● DIRECTIONS
Express the data as a two-column CSV, starting with the line containing "Click Expand all in Progress Updates" and continuing through the end of the data. Use one row per instruction, with its text under instruction and its answer under answer, each in one quoted field with line breaks replaced by spaces.

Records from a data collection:
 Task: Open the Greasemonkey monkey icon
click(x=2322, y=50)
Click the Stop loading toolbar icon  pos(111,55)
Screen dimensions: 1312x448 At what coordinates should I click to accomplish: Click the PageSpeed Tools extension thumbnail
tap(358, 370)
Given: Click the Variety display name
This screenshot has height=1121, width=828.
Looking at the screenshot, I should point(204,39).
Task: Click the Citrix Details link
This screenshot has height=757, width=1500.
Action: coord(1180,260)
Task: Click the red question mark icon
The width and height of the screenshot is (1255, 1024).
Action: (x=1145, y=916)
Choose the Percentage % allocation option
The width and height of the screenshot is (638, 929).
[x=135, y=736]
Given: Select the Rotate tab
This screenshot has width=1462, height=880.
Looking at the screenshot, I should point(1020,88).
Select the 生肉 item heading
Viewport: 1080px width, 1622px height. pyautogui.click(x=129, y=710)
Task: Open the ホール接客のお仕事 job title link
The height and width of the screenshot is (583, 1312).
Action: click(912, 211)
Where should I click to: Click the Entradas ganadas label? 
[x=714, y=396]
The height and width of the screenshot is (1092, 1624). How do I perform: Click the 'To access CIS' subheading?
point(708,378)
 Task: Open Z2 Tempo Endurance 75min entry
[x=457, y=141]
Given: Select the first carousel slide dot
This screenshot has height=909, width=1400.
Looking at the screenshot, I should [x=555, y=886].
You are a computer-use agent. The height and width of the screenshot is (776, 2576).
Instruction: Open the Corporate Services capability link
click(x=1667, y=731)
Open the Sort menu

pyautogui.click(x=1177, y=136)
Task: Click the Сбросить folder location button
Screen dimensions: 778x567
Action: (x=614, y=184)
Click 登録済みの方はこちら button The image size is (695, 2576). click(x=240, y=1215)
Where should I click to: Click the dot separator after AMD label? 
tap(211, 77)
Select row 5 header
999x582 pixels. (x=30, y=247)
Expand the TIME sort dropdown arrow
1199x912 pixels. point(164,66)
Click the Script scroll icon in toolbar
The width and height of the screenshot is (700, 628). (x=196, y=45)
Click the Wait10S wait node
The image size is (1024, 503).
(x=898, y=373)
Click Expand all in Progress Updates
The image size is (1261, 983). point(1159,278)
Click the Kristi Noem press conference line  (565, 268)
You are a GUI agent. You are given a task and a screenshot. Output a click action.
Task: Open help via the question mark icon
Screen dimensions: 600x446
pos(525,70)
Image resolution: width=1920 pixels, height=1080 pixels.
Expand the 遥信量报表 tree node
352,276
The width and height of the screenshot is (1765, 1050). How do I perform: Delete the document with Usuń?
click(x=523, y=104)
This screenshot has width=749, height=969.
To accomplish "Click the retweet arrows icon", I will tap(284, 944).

● RESULT FOR THIS EXERCISE
instruction,answer
"Click Expand all in Progress Updates","The image size is (1261, 983). point(1159,278)"
"Click the Kristi Noem press conference line","(565, 268)"
"You are a GUI agent. You are given a task and a screenshot. Output a click action. Task: Open help via the question mark icon Screen dimensions: 600x446","pos(525,70)"
"Image resolution: width=1920 pixels, height=1080 pixels. Expand the 遥信量报表 tree node","352,276"
"The width and height of the screenshot is (1765, 1050). How do I perform: Delete the document with Usuń?","click(x=523, y=104)"
"This screenshot has width=749, height=969. To accomplish ""Click the retweet arrows icon"",","I will tap(284, 944)."